Mike Farragher

The more things change, the more they stay the same. Mike Farragher is well aware of this, passing along tales of woe to his kids that used to drive him crazy when he heard them from his parents while growing up.

There's a great date night venue that my wife and I frequent called the Silver Ball Museum in Asbury Park, New Jersey, where only $10 buys you a half-hour of unlimited games on vintage pinball and video game machines.

I found myself standing in front of the Corgar pinball game and on a trip down Memory Lane on our last date night. Corgar was a red muscular demon with scantily clad women worshiping at his feet in the artwork on the machine. It was built in 1979, the year I was 13.

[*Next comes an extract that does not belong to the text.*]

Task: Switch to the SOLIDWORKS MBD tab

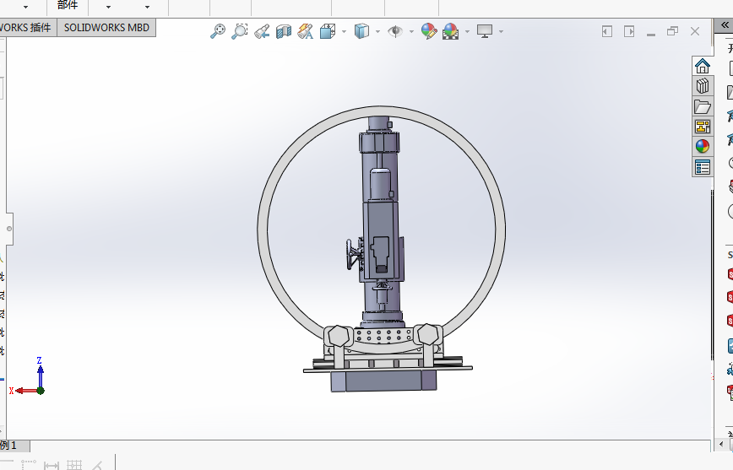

I remember it being a big deal when the first one was shipped to my mall because this was the first talking pinball machine. Because microchips were so primitive at the time, Corgar only said a few unintelligible words.

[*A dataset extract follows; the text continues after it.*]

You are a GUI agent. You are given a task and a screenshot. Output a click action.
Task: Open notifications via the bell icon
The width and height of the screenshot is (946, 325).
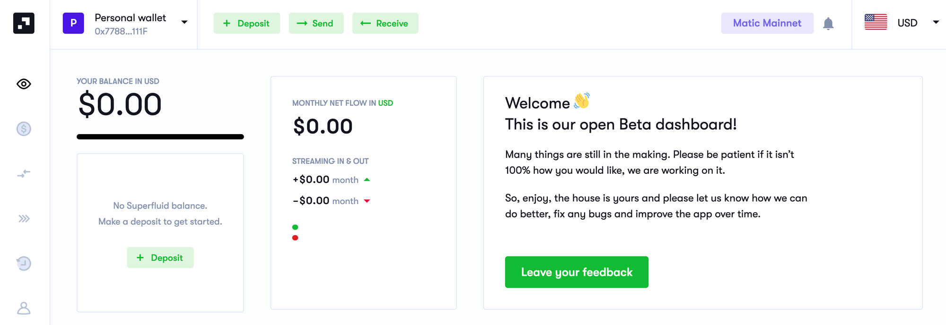tap(829, 23)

Before the half-hour ended, I challenged my wife to a game of Asteroids. Some of you may recall this early video game -- a rudimentary triangle of a spaceship that flies around a black and white screen, and you must break up the rocks in space with round bullets that shoot out of the top of the triangle before
the rocks break you!

We got home and found our kids down in the basement, as usual, playing Dance Dance Revolution on their Wii console. The dancers are in vivid color and their moves are perfectly synched to those of my daughters, thanks to this nifty wireless wand technology in their hands.

You know what comes next.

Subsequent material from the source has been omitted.